Sì, il comportamento del proprietario di un gatto o di un cane, che, nonostante le ripetute lamentele, lascia incustodito l'animale tanto da recare molestia agli altri condomini, è riconducibile a stalking.
Il piacere della compagnia di un animale domestico, cane o gatto che sia, è impagabile. Ma c'è un aspetto da tenere conto, oltre alla cura di cui i nostri amici a quattro zampe hanno bisogno: l'indispensabilità del rispetto delle regole all'interno di un condominio.
Detto in altri termini, il diritto di ospitare all'interno della propria abitazione un cane o un gatto termina laddove si intaccano i diritti altrui. Le accuse a cui i padroni vanno potenzialmente incontro sono infatti piuttosto gravi ovvero stalking e molestie e dunque atti persecutori. Approfondiamo meglio:
Stalking e molestie: possono provocarli anche cani e gatti di un vicino o no
Normativa in vigore sugli atti persecutori: cosa rischiano i padroni
Con la diffusione di cani e gatti all'interno delle abitazioni in condominio era pressoché inevitabile la crescita di polemiche e diatribe tra proprietari e vicini di casa. Più volte i giudici sono stati chiamati a dirimere controversie e i risultati sono stati estremamente chiari.

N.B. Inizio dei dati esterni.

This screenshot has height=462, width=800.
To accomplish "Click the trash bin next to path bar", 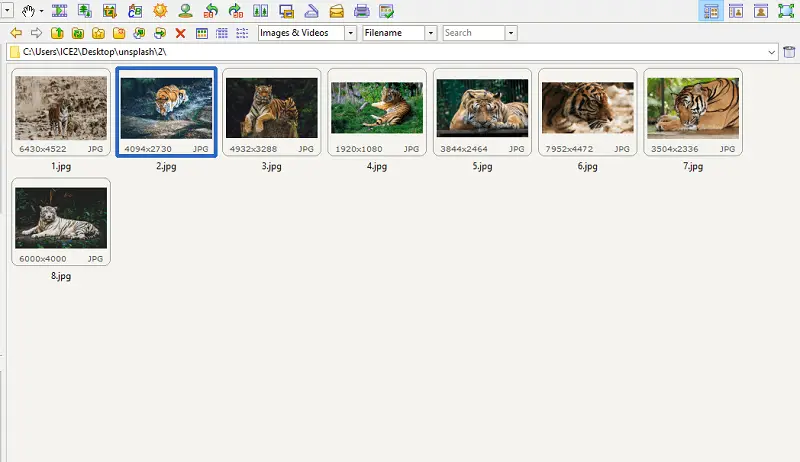I will point(789,52).
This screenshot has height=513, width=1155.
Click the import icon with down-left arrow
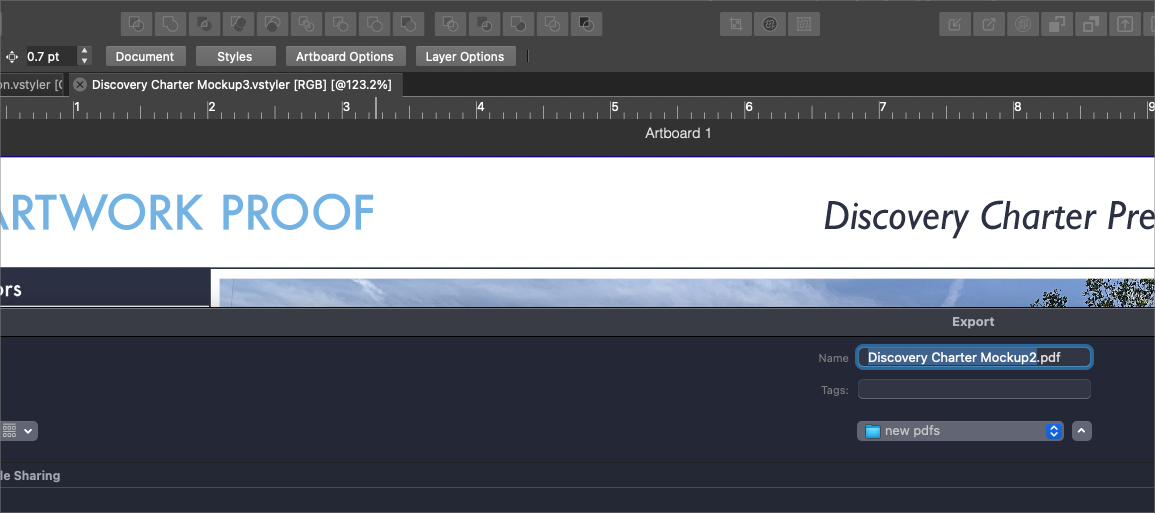pos(955,24)
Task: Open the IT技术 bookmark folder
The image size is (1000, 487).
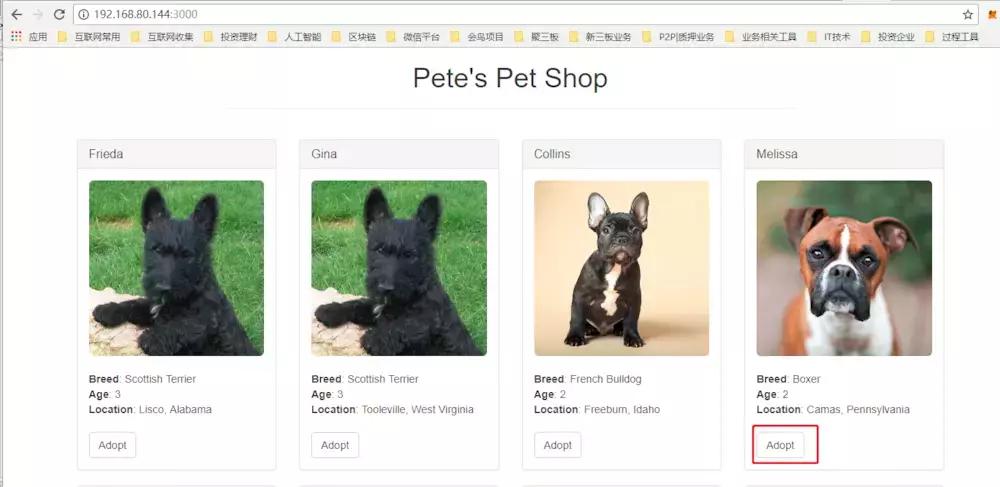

Da una parte, il comportamento del proprietario di un gatto, che, nonostante le ripetute lamentele, lascia incustodito l'animale tanto da recare molestia agli altri condomini, è riconducibile a stalking. Dall'altro è considerato stalking diretto far circolare il cane all'interno degli spazi comuni del condominio, se finalizzato - come nel caso di specie su cui sono stati chiamati in causa i giudici - a spaventare le bambine di una coppia di coniugi, solo per costringerli a cambiare casa
Più volte la Cassazione è intervenuta sulla materia. Ricordiamo ad esempio quando ha messo nero su bianco che, in tema di atti persecutori, l'evento, consistente nell'alterazione delle abitudini di vita o nel grave stato di ansia o paura indotto nella persona offesa, deve essere il risultato della condotta illecita valutata nel suo complesso, nell'ambito della quale possono assumere rilievo anche comportamenti solo indirettamente rivolti contro la persona offesa.
Oppure che - sempre a detta dei giudici della Suprema Corte - ai fini dell'individuazione del cambiamento delle abitudini di vita, che costituisce uno dei tre possibili eventi alternativi contemplati dalla fattispecie criminosa, occorre considerare il significato e le conseguenze emotive della costrizione sulle abitudini di vita cui la vittima sente di essere costretta e non la valutazione, puramente quantitativa, delle variazioni apportate.
Disposizioni alla mano, salvo che il fatto costituisca più grave reato, è punito con la reclusione da 1 anno a 6 anni e 6 mesi chiunque, con condotte reiterate, minaccia o molesta taluno in modo da cagionare un perdurante e grave stato di ansia o di paura ovvero da ingenerare un fondato timore per l'incolumità propria o di un prossimo congiunto o di persona al medesimo legata da relazione affettiva ovvero da costringere lo stesso ad alterare le proprie abitudini di vita.
Dopodiché, stando alla medesima normativa, la pena è aumentata se il fatto è commesso dal coniuge, anche separato o divorziato, o da persona che è o è stata legata da relazione affettiva alla persona offesa ovvero se il fatto è commesso attraverso strumenti informatici o telematici. Quindi la pena è aumentata fino alla metà se il fatto è commesso a danno di un minore, di una donna in stato di gravidanza o di una persona con disabilità ovvero con armi o da persona travisata.
Infine, il delitto è punito a querela della persona offesa. Il termine per la proposizione della querela è di 6 mesi. La remissione della querela può essere soltanto processuale. La querela è comunque irrevocabile se il fatto è stato commesso mediante minacce reiterate. Si procede tuttavia d'ufficio se il fatto è commesso nei confronti di un minore o di una persona con disabilità nonché quando il fatto è connesso con altro delitto per il quale si deve procedere d'ufficio.